Ama onun kesin bir tarifi vardır. Belki de bu yüzden değişmez.

- Değişken: O da, kiminle aşk yaşarsa ona göre değişir. Yani onun nasıl bir âşık olduğunu tanımlayamazsın. Biri der ki:

“Yahu o da çok asosyal”

“Yok be! Biz çok gezerdik”

“Seks hayatımız süperdi!”

“Onunla mı???!!”

Herkes onu farklı tarif eder. Çünkü adamına/kadınına göre değişir. Ha, davranış olarak... Yoksa hani bazı tipler vardır; adam keman çalıyorsa o da keman çalmaya kalkışır, kadın çok kitap okuyorsa o da kitap okumaya başlar falan, onlardan bahsetmiyoruz. Âşık hallerinden söz ediyoruz.

Kimini kıskanır, kimini kıskanmaz. Kimine karşı fedakârdır kimine hiç!

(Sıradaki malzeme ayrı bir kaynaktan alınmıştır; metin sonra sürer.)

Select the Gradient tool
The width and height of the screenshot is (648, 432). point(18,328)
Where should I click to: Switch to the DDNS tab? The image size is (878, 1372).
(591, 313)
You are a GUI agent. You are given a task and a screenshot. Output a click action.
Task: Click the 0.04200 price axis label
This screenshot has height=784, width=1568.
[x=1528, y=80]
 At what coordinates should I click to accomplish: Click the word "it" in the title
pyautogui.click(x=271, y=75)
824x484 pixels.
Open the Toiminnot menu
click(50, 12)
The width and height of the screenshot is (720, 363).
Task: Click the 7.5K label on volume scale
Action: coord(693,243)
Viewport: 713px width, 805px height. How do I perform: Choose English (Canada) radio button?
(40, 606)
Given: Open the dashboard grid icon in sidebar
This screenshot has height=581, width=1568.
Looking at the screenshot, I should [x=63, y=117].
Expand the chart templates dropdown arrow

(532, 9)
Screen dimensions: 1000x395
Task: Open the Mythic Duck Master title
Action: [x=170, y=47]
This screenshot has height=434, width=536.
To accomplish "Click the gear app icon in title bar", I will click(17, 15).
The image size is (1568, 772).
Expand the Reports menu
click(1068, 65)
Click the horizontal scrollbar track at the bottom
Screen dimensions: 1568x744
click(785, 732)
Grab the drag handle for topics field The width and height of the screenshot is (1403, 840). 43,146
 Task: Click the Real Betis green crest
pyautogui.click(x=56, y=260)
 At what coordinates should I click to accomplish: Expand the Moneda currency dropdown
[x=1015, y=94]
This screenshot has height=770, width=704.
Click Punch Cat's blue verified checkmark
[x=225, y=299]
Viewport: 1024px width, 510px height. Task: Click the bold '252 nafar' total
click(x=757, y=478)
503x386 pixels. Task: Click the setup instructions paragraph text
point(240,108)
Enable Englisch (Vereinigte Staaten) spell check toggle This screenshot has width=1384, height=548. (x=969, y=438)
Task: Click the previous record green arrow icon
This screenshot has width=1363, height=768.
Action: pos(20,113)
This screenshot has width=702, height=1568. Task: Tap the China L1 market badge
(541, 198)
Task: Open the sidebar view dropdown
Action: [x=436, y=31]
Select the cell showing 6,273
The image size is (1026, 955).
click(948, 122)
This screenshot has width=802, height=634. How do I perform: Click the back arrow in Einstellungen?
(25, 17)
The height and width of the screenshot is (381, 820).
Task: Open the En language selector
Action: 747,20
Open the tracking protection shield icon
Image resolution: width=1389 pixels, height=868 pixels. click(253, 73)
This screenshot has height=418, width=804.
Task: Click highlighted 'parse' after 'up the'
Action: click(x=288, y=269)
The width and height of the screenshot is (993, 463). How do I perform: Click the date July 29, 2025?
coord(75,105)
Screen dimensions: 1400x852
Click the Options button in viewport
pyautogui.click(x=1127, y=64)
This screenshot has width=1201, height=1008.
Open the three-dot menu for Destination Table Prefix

O, herkesle farklı bir aşk yaşar.

Diğerinden farkı, onun bir aşk tarif yoktur. Hatta o da değişkendir!

Tabii bunlar daha tutkulu aşklar yaşarlar...

Aşklar!

Bir değil, iki değil!

İnsan kaç kere âşık olabilir ki?

(Vatan gazetesinden alınmıştır)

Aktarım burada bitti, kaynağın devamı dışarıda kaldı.